▶ [DIRECTIONS FOR THIS TASK]:
Look for the word "pixels" in the material below, then report each line where it occurs.
** RECORDS PROVIDED follows **
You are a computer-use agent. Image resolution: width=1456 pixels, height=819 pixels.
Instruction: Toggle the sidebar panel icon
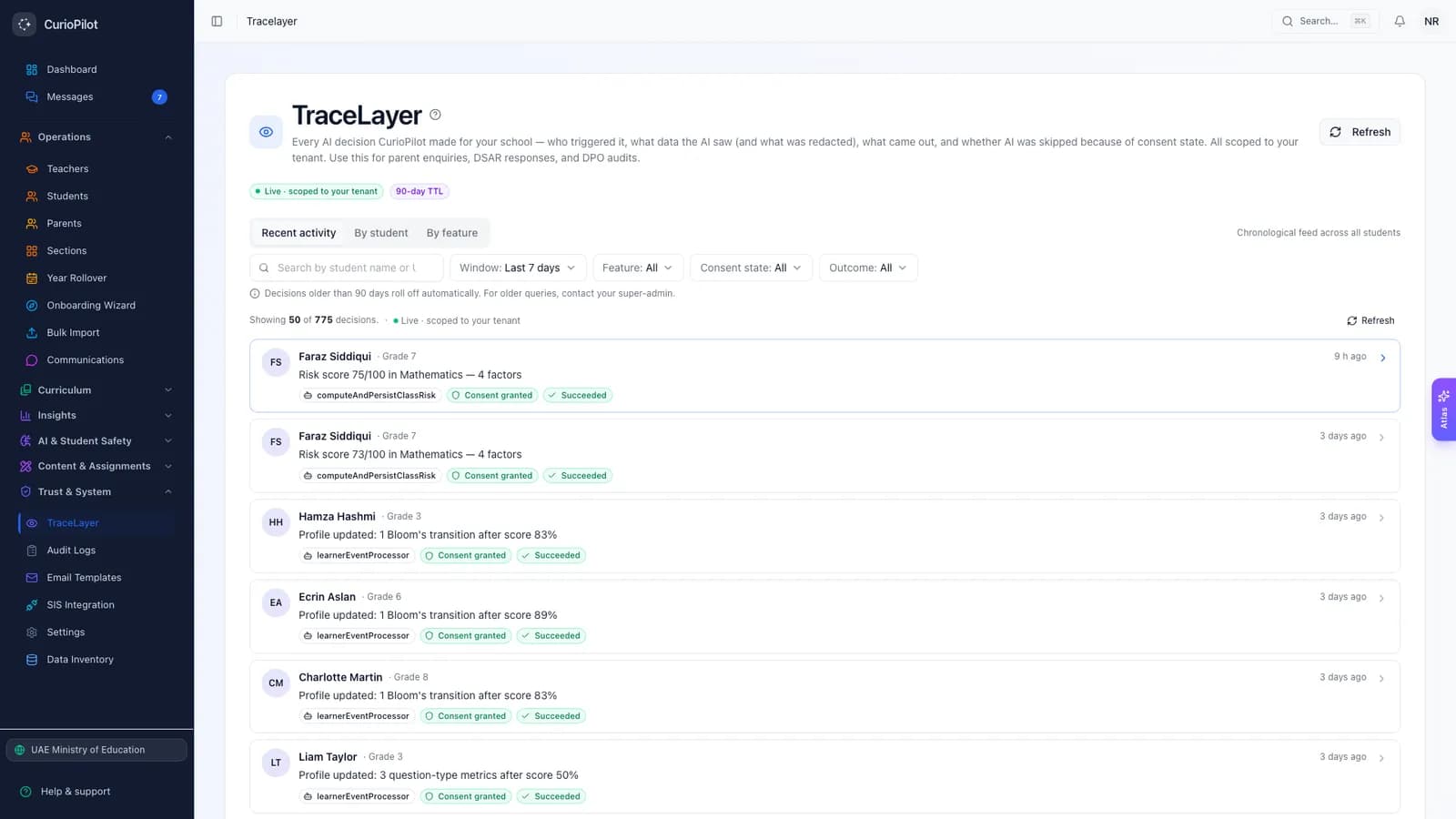[x=217, y=21]
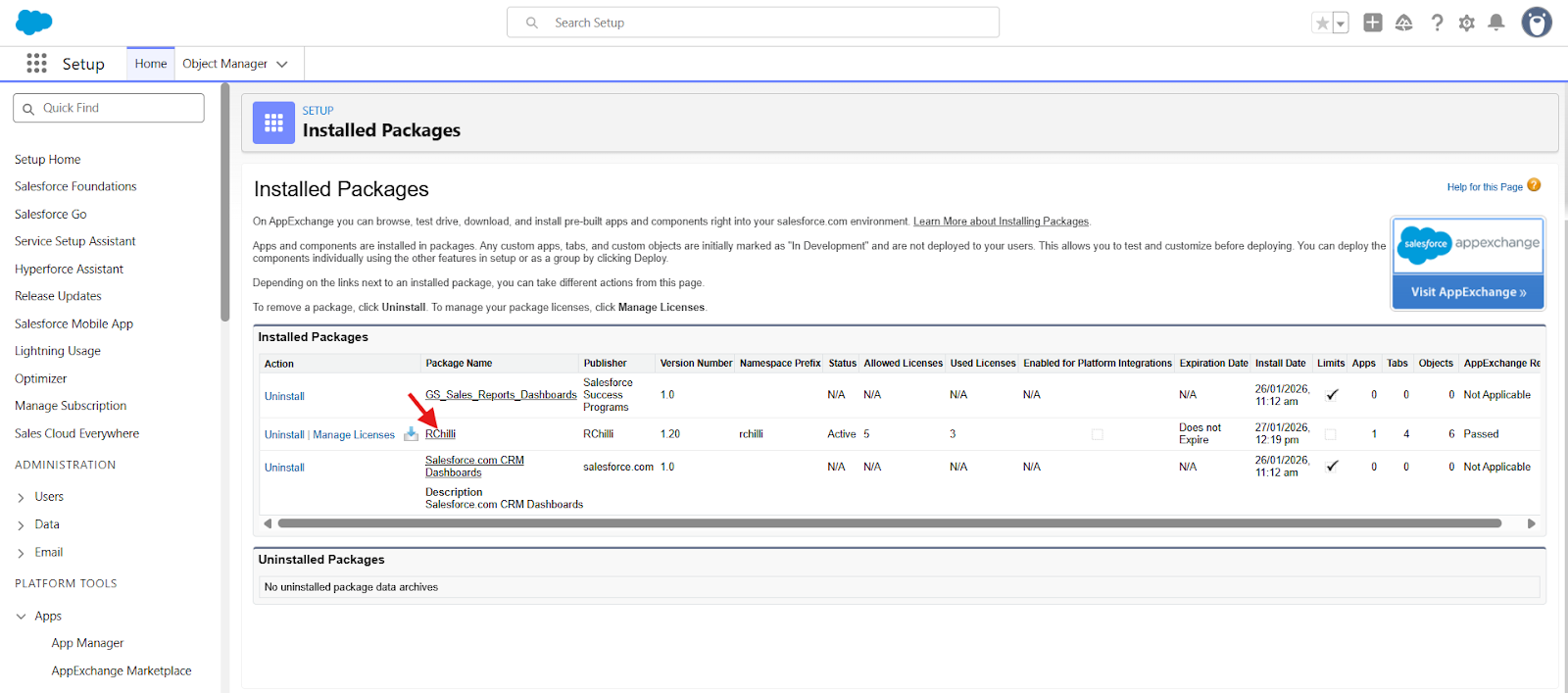Open the App Launcher grid icon
The height and width of the screenshot is (693, 1568).
click(x=36, y=64)
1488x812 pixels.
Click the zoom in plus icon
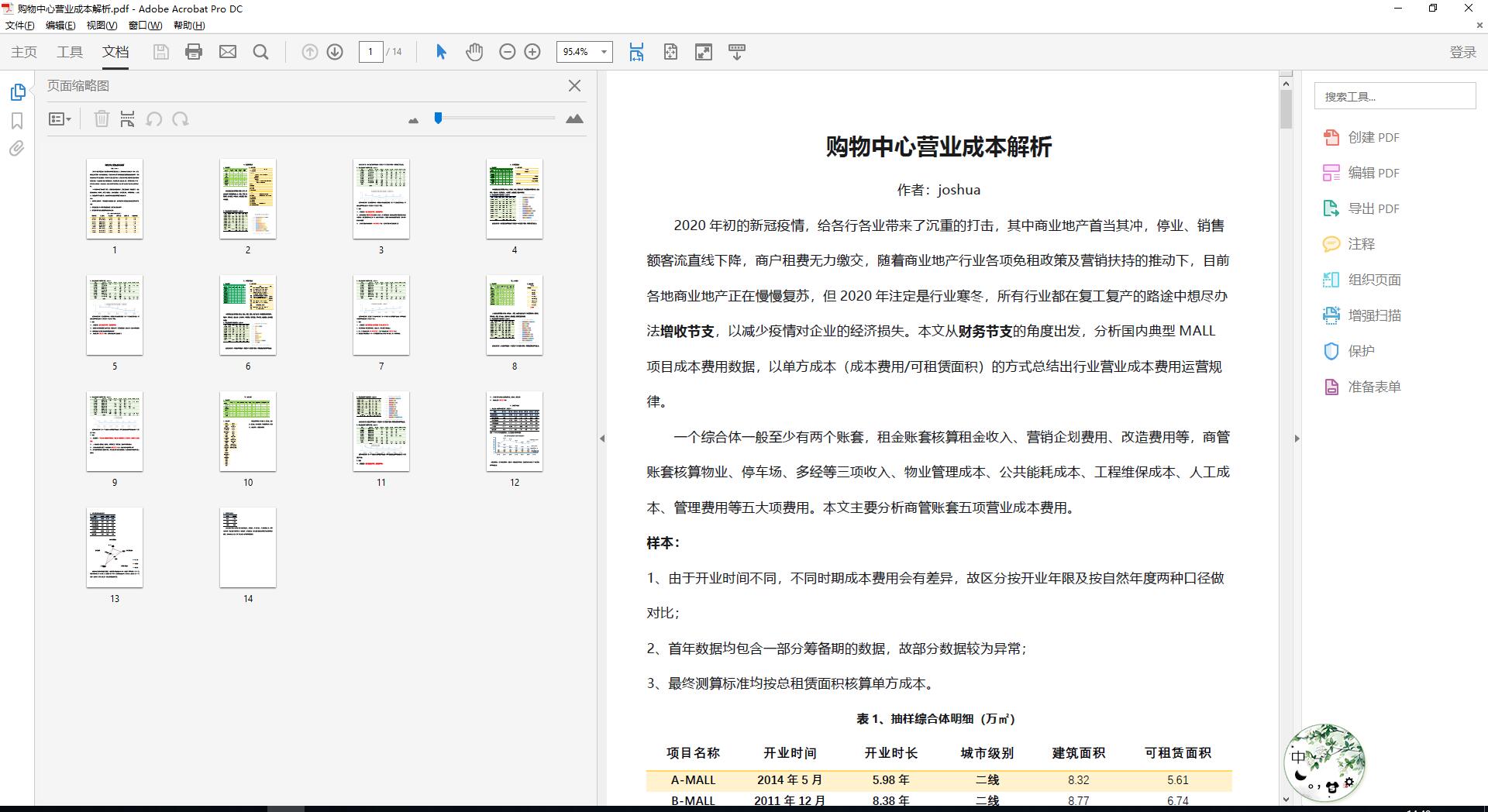pos(532,52)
** End of RECORDS PROVIDED **
▶ [YOUR RESPONSE]:
You are a computer-use agent. Image resolution: width=1456 pixels, height=819 pixels.
1488x812 pixels.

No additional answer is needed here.